YOUR ASSIGNMENT
Set every line of the listing down again, keeping it identical.

TASK MATERIAL

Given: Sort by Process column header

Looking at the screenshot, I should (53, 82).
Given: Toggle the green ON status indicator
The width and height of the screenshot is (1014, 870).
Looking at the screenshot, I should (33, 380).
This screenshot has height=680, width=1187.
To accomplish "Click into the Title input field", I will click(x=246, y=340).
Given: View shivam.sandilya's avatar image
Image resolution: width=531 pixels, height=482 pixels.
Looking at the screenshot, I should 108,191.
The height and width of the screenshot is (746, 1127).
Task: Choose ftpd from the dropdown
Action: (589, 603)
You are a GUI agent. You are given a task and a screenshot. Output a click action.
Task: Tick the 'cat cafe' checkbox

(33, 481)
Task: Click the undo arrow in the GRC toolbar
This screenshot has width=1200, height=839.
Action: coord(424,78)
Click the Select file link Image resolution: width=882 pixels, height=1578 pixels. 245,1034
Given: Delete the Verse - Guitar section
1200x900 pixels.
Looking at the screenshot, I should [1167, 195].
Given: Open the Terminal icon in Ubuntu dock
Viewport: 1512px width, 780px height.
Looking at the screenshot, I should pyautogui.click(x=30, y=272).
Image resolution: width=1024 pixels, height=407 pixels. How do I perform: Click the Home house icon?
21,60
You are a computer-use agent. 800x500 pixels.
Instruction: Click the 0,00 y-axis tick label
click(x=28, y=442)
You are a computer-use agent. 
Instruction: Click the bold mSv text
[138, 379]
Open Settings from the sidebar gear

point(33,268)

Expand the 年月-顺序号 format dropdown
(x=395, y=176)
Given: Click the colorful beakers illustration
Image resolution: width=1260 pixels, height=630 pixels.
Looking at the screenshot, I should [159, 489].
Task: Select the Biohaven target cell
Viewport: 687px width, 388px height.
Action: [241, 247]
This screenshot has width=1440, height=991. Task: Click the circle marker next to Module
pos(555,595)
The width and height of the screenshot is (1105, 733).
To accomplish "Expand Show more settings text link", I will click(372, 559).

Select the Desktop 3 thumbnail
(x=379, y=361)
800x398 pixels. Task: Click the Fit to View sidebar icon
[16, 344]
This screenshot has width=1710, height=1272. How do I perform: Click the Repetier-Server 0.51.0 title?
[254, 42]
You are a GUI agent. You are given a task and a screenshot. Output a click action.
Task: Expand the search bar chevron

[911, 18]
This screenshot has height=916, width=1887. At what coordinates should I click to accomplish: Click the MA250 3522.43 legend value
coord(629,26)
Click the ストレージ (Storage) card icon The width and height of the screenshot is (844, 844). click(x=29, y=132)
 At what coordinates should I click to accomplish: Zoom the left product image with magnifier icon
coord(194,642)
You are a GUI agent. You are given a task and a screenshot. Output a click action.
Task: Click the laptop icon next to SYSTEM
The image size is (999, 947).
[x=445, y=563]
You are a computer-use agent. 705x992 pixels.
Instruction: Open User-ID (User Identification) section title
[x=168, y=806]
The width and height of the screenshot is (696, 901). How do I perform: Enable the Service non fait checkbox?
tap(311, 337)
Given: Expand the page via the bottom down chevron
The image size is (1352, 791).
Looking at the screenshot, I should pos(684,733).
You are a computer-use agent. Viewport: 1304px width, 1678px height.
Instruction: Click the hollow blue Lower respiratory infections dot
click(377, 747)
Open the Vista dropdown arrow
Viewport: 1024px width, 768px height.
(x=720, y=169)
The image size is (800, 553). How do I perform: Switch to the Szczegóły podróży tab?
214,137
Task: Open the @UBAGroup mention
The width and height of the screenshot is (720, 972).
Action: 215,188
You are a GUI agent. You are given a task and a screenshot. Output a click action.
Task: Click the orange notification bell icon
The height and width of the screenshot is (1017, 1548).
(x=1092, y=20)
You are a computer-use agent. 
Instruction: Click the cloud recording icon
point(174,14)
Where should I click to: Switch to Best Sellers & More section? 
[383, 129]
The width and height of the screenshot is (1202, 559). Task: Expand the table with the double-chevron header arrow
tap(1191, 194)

SOLVED PROBLEM
Given: Sort by Process column header

Looking at the screenshot, I should (53, 82).
Given: Toggle the green ON status indicator
The width and height of the screenshot is (1014, 870).
Looking at the screenshot, I should (33, 380).
This screenshot has height=680, width=1187.
To accomplish "Click into the Title input field", I will click(x=246, y=340).
Given: View shivam.sandilya's avatar image
Image resolution: width=531 pixels, height=482 pixels.
Looking at the screenshot, I should 108,191.
The height and width of the screenshot is (746, 1127).
Task: Choose ftpd from the dropdown
Action: (589, 603)
You are a GUI agent. You are given a task and a screenshot. Output a click action.
Task: Tick the 'cat cafe' checkbox

(33, 481)
Task: Click the undo arrow in the GRC toolbar
This screenshot has width=1200, height=839.
Action: coord(424,78)
Click the Select file link Image resolution: width=882 pixels, height=1578 pixels. 245,1034
Given: Delete the Verse - Guitar section
1200x900 pixels.
Looking at the screenshot, I should [1167, 195].
Given: Open the Terminal icon in Ubuntu dock
Viewport: 1512px width, 780px height.
Looking at the screenshot, I should pyautogui.click(x=30, y=272).
Image resolution: width=1024 pixels, height=407 pixels. How do I perform: Click the Home house icon?
21,60
You are a computer-use agent. 800x500 pixels.
Instruction: Click the 0,00 y-axis tick label
click(x=28, y=442)
You are a computer-use agent. 
Instruction: Click the bold mSv text
[138, 379]
Open Settings from the sidebar gear

point(33,268)

Expand the 年月-顺序号 format dropdown
(x=395, y=176)
Given: Click the colorful beakers illustration
Image resolution: width=1260 pixels, height=630 pixels.
Looking at the screenshot, I should [159, 489].
Task: Select the Biohaven target cell
Viewport: 687px width, 388px height.
Action: [241, 247]
This screenshot has width=1440, height=991. Task: Click the circle marker next to Module
pos(555,595)
The width and height of the screenshot is (1105, 733).
To accomplish "Expand Show more settings text link", I will click(372, 559).

Select the Desktop 3 thumbnail
(x=379, y=361)
800x398 pixels. Task: Click the Fit to View sidebar icon
[16, 344]
This screenshot has width=1710, height=1272. How do I perform: Click the Repetier-Server 0.51.0 title?
[254, 42]
You are a GUI agent. You are given a task and a screenshot. Output a click action.
Task: Expand the search bar chevron

[911, 18]
This screenshot has height=916, width=1887. At what coordinates should I click to accomplish: Click the MA250 3522.43 legend value
coord(629,26)
Click the ストレージ (Storage) card icon The width and height of the screenshot is (844, 844). click(x=29, y=132)
 At what coordinates should I click to accomplish: Zoom the left product image with magnifier icon
coord(194,642)
You are a GUI agent. You are given a task and a screenshot. Output a click action.
Task: Click the laptop icon next to SYSTEM
The image size is (999, 947).
[x=445, y=563]
You are a computer-use agent. 705x992 pixels.
Instruction: Open User-ID (User Identification) section title
[x=168, y=806]
The width and height of the screenshot is (696, 901). How do I perform: Enable the Service non fait checkbox?
tap(311, 337)
Given: Expand the page via the bottom down chevron
The image size is (1352, 791).
Looking at the screenshot, I should pos(684,733).
You are a computer-use agent. Viewport: 1304px width, 1678px height.
Instruction: Click the hollow blue Lower respiratory infections dot
click(377, 747)
Open the Vista dropdown arrow
Viewport: 1024px width, 768px height.
(x=720, y=169)
The image size is (800, 553). How do I perform: Switch to the Szczegóły podróży tab?
214,137
Task: Open the @UBAGroup mention
The width and height of the screenshot is (720, 972).
Action: 215,188
You are a GUI agent. You are given a task and a screenshot. Output a click action.
Task: Click the orange notification bell icon
The height and width of the screenshot is (1017, 1548).
(x=1092, y=20)
You are a computer-use agent. 
Instruction: Click the cloud recording icon
point(174,14)
Where should I click to: Switch to Best Sellers & More section? 
[383, 129]
The width and height of the screenshot is (1202, 559). Task: Expand the table with the double-chevron header arrow
tap(1191, 194)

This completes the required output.